Many of us struggle to add vegetables in our daily meal pattern and find it hard to prepare recipes that offer fresh taste and flavors. Ethiopian cabbage is one such preparation that can be enjoyed as a very nutritious side dish with amazing flavors!
With an amalgamation of many healthy vegetables, Ethiopian cabbage can be eaten by people who prefer highly nutritious food preparations that are prepared low in oil content, lactose free, vegan, and gluten free. In fact, it is a very simple preparation, which doesn’t even take long to get cooked. The majority of the time involved in preparing this vegetable is required to prepare, wash, and cut the various vegetables. You may also create a personalized version of this dish and chop in a few more seasonal vegetables of your choice!
You may also add a bit more of vegetable or chicken broth while preparing this amazing preparation and enjoy it as a soup in cold wintery days… and add up abundant antioxidants, minerals, and vitamins to your routine meal. So, wait no more and try out this absolutely delicious and easy to prepare vegan preparation that is loaded with the goodness of plenty of vegetables!
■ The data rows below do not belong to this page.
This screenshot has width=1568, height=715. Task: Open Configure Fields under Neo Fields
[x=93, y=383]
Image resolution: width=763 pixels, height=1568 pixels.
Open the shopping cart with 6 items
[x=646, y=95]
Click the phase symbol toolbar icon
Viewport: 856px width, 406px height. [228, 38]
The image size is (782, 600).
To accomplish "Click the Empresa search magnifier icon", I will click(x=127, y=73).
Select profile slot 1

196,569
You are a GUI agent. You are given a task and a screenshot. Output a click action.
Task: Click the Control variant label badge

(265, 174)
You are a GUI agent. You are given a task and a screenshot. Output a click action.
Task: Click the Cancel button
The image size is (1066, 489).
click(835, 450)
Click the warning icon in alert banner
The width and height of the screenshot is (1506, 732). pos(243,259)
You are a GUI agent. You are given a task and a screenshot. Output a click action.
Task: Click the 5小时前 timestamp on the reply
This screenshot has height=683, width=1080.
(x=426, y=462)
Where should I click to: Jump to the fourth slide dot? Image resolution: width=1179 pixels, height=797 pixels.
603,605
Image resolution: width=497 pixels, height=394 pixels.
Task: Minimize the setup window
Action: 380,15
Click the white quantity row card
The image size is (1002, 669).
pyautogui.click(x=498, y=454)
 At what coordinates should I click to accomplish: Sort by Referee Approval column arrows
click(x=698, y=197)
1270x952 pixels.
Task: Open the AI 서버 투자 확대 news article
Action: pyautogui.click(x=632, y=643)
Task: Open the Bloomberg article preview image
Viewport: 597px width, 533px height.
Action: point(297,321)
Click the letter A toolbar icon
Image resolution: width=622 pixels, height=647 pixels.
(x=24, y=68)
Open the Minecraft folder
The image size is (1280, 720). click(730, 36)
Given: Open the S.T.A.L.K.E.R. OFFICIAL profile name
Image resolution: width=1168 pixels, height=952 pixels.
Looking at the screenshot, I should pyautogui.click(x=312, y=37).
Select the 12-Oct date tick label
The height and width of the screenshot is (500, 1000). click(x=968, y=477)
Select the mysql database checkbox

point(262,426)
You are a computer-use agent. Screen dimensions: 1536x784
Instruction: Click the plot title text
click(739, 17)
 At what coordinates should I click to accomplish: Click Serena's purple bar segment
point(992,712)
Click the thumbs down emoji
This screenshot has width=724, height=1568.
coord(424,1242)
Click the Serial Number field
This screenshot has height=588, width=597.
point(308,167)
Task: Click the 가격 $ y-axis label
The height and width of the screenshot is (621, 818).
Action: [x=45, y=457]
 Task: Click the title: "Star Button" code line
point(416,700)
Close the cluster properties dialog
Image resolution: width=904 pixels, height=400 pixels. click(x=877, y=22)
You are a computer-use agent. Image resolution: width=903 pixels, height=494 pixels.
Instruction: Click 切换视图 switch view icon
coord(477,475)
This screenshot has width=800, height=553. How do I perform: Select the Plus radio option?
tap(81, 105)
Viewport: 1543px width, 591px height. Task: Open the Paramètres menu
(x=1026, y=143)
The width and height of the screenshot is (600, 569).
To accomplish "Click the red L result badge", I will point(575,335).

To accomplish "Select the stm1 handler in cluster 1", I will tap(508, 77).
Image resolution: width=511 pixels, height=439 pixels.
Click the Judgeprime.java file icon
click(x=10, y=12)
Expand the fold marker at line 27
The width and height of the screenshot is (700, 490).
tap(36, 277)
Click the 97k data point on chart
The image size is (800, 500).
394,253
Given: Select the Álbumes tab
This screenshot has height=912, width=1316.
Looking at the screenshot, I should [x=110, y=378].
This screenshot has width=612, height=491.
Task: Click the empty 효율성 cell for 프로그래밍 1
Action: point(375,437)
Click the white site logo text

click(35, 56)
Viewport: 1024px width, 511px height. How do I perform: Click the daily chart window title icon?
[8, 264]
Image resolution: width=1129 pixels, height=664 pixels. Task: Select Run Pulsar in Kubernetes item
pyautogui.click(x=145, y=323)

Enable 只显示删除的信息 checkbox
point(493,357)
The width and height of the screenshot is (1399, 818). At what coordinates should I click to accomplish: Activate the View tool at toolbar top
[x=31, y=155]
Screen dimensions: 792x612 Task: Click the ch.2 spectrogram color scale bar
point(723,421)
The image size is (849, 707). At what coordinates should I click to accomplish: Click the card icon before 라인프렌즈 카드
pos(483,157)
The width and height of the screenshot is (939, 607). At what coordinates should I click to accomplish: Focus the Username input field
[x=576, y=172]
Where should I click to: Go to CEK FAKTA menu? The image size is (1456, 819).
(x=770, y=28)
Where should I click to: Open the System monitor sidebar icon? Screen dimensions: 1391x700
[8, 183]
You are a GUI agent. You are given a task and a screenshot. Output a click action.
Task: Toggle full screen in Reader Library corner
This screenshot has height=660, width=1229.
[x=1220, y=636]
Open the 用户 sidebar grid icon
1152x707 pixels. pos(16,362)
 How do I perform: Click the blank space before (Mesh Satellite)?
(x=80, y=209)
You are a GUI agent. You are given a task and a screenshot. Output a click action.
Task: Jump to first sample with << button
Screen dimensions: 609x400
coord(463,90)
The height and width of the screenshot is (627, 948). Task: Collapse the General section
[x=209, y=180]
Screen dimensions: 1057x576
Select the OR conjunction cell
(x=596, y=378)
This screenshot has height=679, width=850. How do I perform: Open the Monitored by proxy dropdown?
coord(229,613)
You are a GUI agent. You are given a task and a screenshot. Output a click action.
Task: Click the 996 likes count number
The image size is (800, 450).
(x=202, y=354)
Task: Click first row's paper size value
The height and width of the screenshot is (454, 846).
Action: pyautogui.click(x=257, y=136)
Wash all the vegetables really well with clean water before cutting them for use.
You may season the vegetable preparation with salt and spices based on your taste preference.
Make sure you do not undercook the potatoes and over cook the cabbage. This may be avoided by making sure the potatoes are nearly half done by the time you add cabbage to the vegetables.
You may add more vegetable broth to make the Ethiopian cabbage preparation more watery and syrupy in consistency, in case you plan to serve it with a dry side dish.